Your favourite indie bands come, your favourite indie bands go. Aside from the initial sighs and/or exclamatory cries of disappointment, after a few months – unless you bought and still occasionally wear one of their T-shirts – you can just about remember them because they have been replaced by your latest favourite indie bands.
Such is the way the mop flops, but if you're Paul Finn (former lead singer and songwriter of Irish band The Flaws, whose very fine 2007 debut album, Achieving Vagueness, was titled all too accurately) you never forget how to place one chord in front of, behind or beside the other. Finn's return to music is a welcome one, as his former band were one of a multitude of music acts that, with prevailing winds behind their sails, could have/should have.

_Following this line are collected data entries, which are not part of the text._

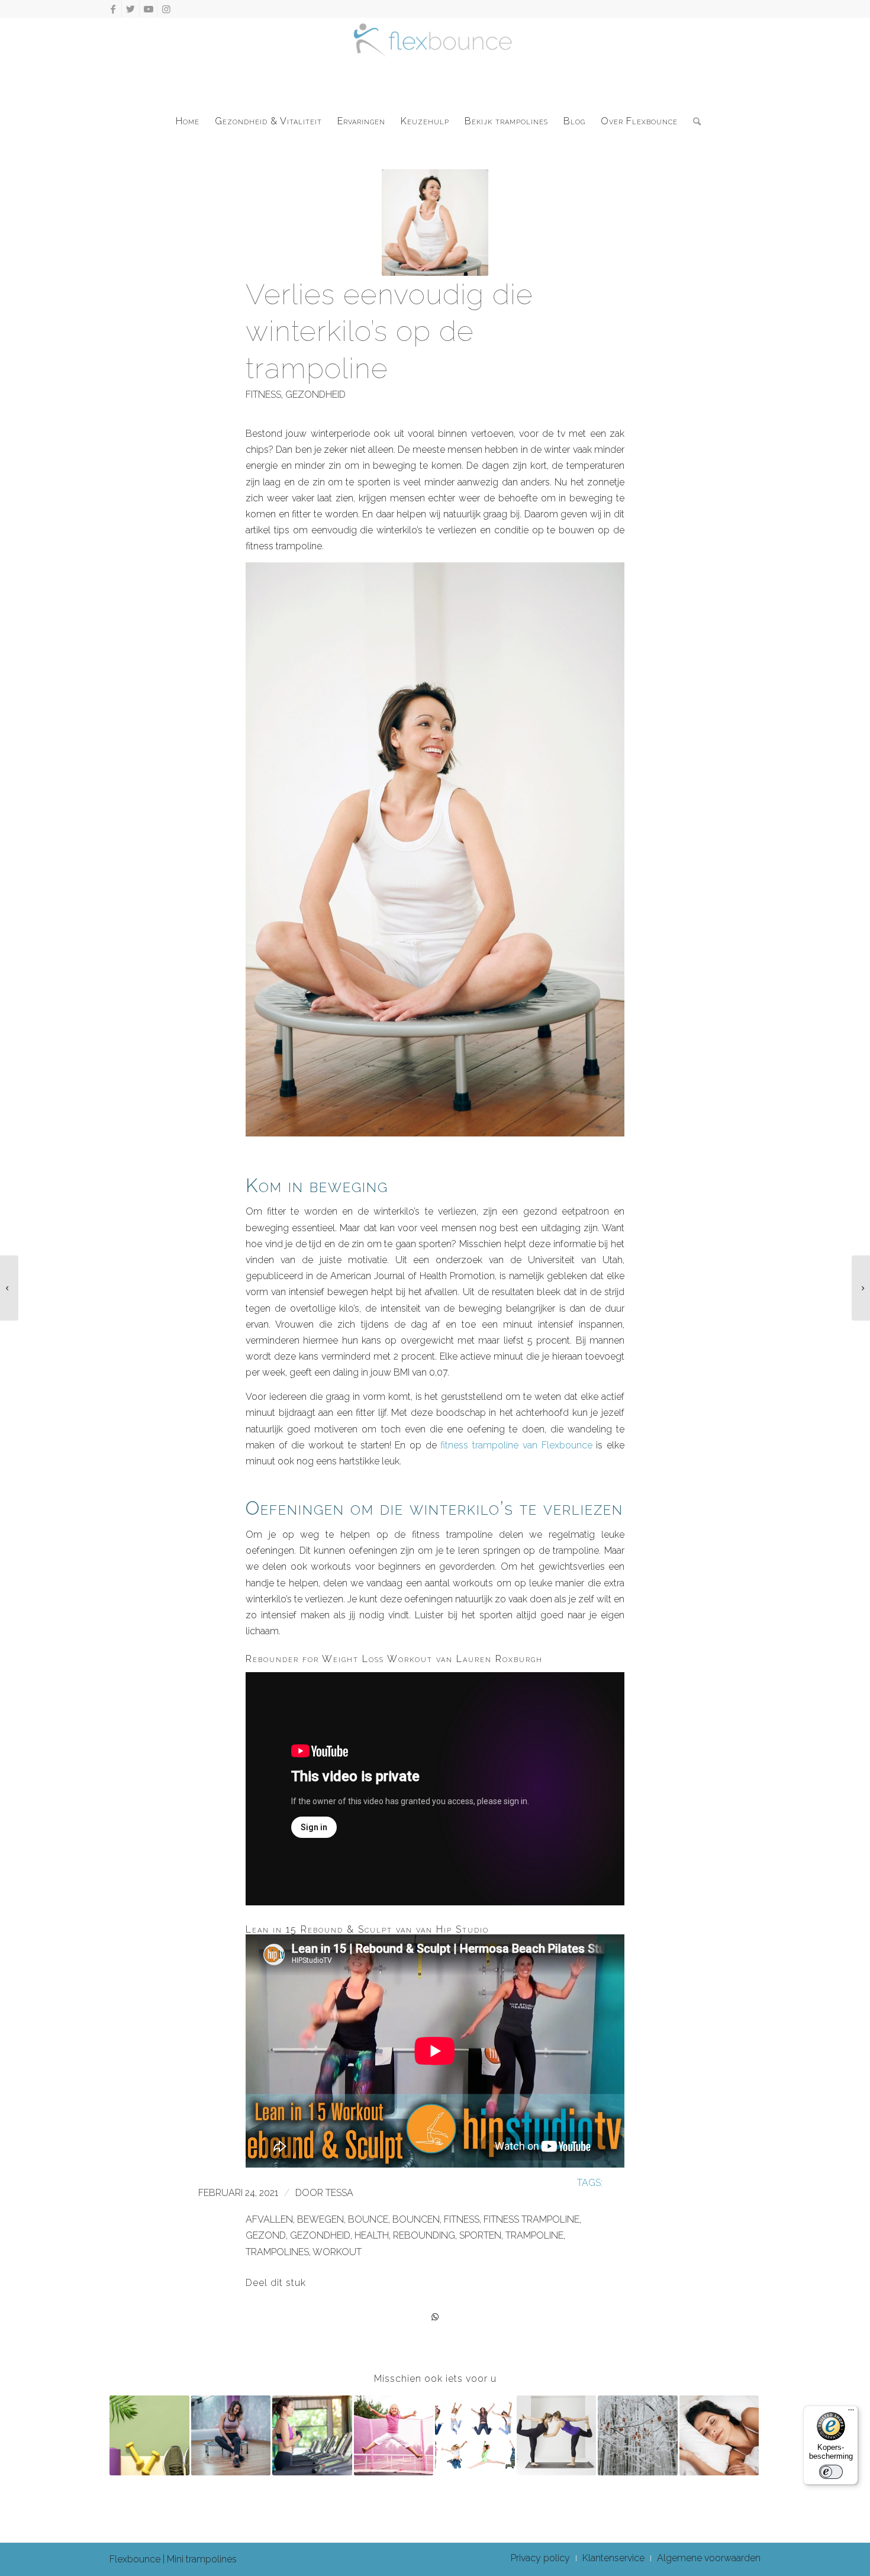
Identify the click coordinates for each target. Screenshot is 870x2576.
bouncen (416, 2219)
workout (337, 2252)
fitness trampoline (531, 2219)
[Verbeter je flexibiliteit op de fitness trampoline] (557, 2435)
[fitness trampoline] (435, 222)
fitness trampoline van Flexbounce (516, 1445)
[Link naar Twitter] (130, 9)
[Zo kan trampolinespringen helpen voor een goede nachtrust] (719, 2435)
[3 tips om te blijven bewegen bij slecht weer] (231, 2435)
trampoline (534, 2235)
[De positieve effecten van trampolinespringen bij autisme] (394, 2435)
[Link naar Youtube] (148, 9)
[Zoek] (693, 121)
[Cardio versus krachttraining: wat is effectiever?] (312, 2435)
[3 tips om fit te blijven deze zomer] (149, 2435)
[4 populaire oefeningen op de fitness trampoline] (475, 2435)
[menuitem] (187, 121)
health (372, 2235)
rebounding (424, 2235)
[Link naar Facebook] (112, 9)
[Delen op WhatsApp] (435, 2317)
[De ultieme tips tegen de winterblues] (638, 2435)
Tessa (339, 2192)
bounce (368, 2219)
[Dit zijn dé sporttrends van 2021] (861, 1288)
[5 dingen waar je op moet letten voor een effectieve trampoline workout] (9, 1288)
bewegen (320, 2219)
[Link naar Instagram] (166, 9)
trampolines (277, 2252)
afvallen (269, 2219)
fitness (263, 394)
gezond (266, 2235)
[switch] (831, 2472)
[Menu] (851, 2413)
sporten (480, 2235)
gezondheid (315, 394)
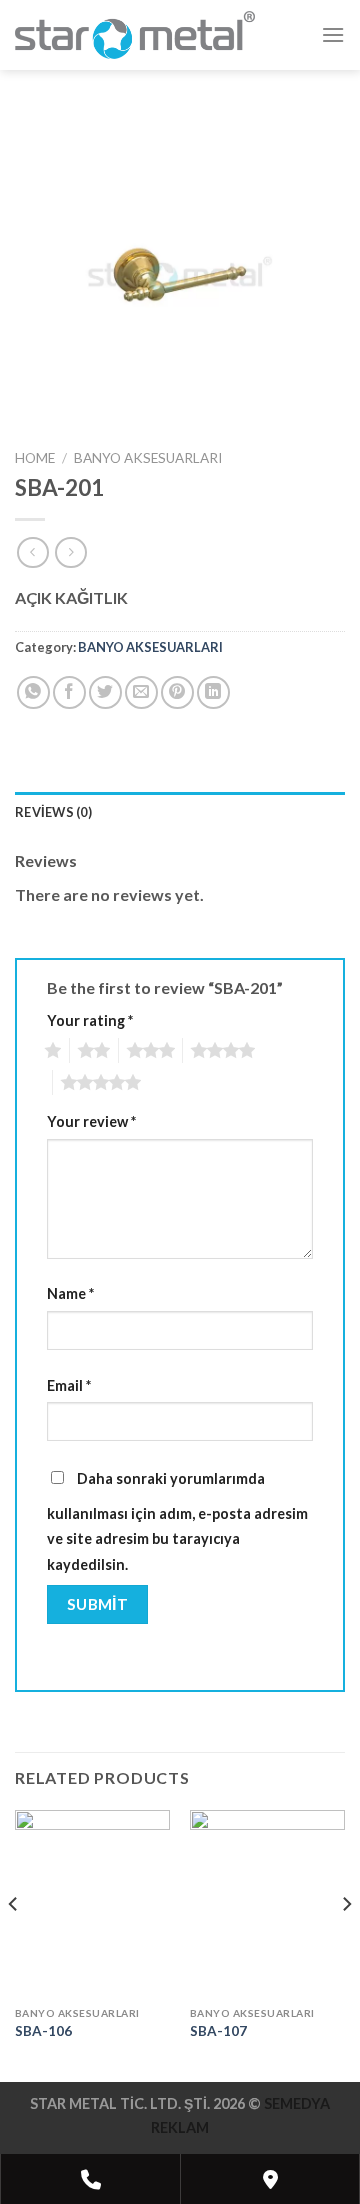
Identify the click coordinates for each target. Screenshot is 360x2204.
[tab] (180, 812)
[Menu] (333, 34)
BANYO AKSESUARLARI (148, 458)
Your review (91, 1121)
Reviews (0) (53, 812)
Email (69, 1385)
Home (35, 458)
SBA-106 (43, 2031)
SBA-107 (218, 2031)
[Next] (346, 1944)
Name (70, 1293)
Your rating (90, 1020)
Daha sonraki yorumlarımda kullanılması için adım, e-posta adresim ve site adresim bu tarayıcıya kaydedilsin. (177, 1521)
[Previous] (14, 1944)
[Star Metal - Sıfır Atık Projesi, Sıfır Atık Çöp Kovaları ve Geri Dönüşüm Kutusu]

Somefinn, however, is a group effort (musicians include Sanzkrit’s David Marron and Paul Markey, and Elephant’s Paul Carolan) and their debut album quietly shines from start to finish.
Its theme is, inevitably, 2020-oriented, with rhythms and melodies formed to create eight songs that directly reference a very weird year. As such, the sonic mood fluctuates from feverish (Contact, Starlet’s Dream) and placid (Nobodies Fool, Springtime) to disoriented (Blue Wave, A Just Refrain).
The end result is a really satisfying piece of work that is, says Finn, “part meditation on self-doubt and part proclamation of intent for the future”.